GIVEN TASK: Revise the records from the line containing "Click the Black Sea EEZ legend label" down to the line containing "Instruction: Click the", substituting "add icon" for "plus icon" and leaving everything else unchanged. Omit the pictures from your answer.

-- start of INPUT DATA --

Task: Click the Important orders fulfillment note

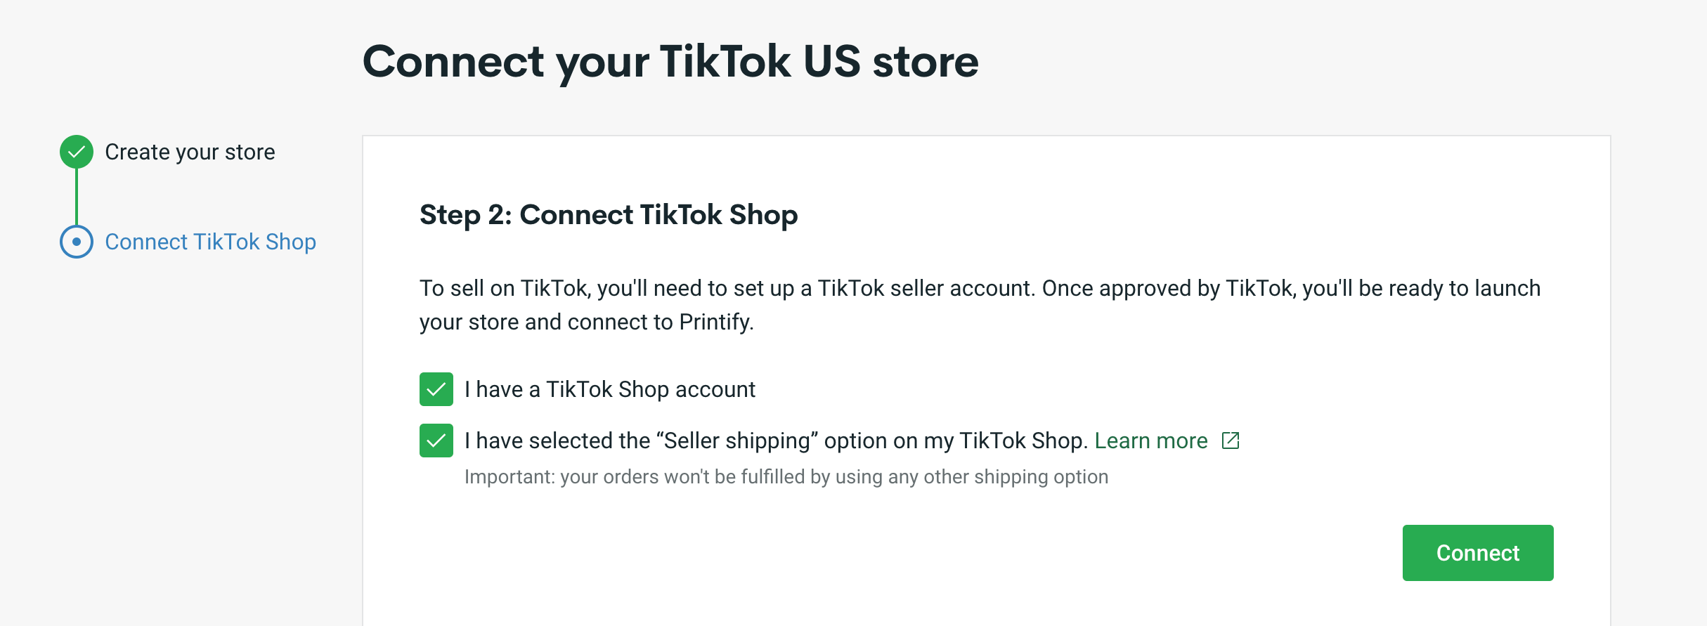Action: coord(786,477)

-- end of INPUT DATA --
-- start of INPUT DATA --

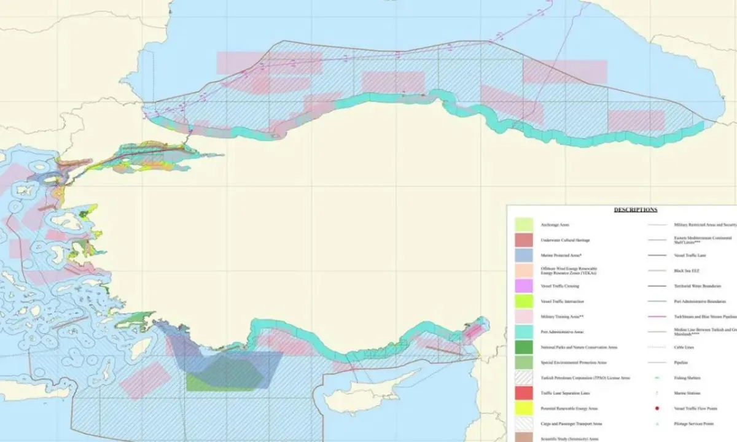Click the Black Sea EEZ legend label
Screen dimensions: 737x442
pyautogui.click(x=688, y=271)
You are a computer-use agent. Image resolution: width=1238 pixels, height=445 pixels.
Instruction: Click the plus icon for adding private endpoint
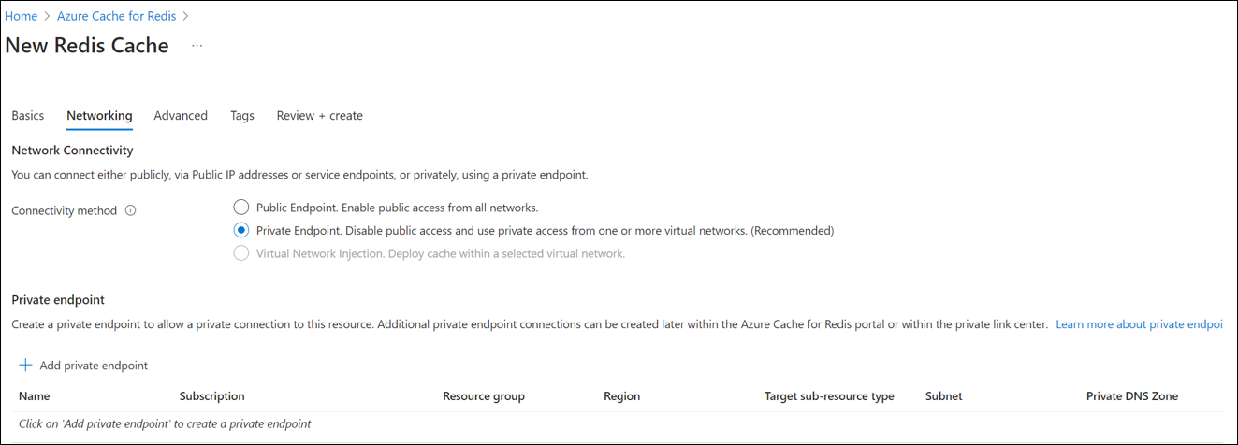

-- end of INPUT DATA --
-- start of INPUT DATA --

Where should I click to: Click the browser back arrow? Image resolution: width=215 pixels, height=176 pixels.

-- end of INPUT DATA --

RESULT:
Click the Black Sea EEZ legend label
Screen dimensions: 737x442
pyautogui.click(x=688, y=271)
You are a computer-use agent. Image resolution: width=1238 pixels, height=445 pixels.
Instruction: Click the add icon for adding private endpoint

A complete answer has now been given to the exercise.